(Dataset excerpt)
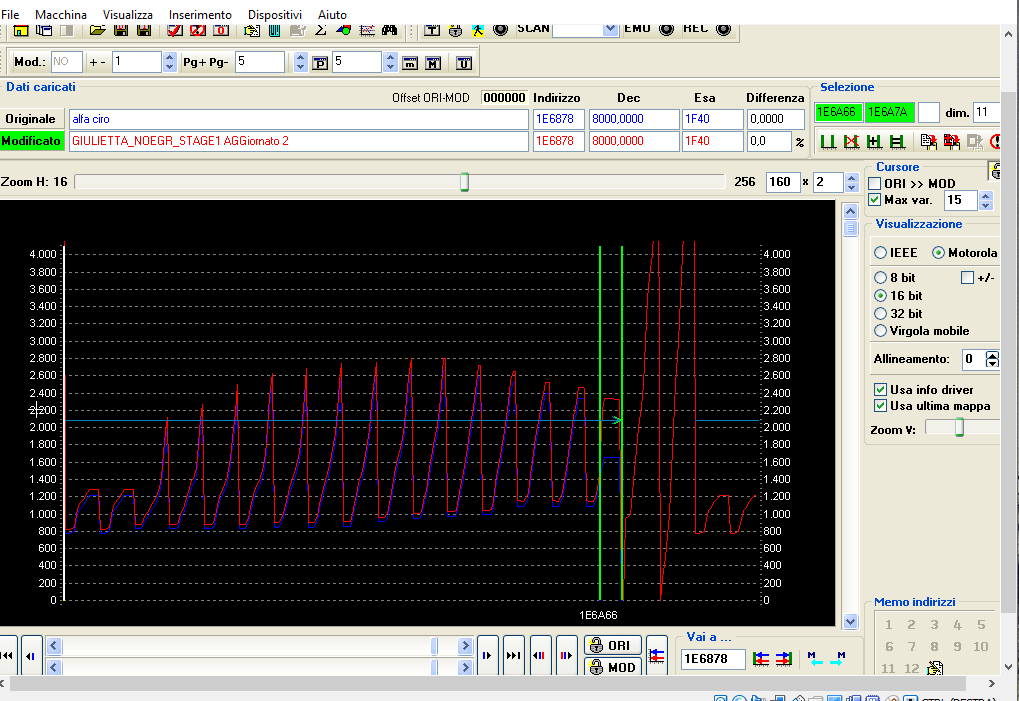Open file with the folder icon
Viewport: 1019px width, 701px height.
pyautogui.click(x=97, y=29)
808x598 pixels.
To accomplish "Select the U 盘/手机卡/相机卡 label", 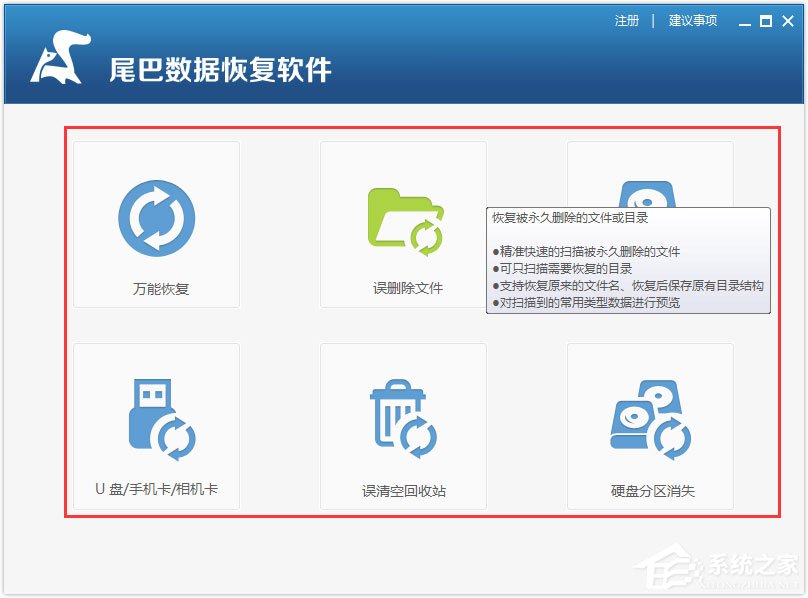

## What is asked:
Print the data above word for word, with the pictures left out.

## Full solution:
Open file with the folder icon
Viewport: 1019px width, 701px height.
pyautogui.click(x=97, y=29)
808x598 pixels.
To accomplish "Select the U 盘/手机卡/相机卡 label", 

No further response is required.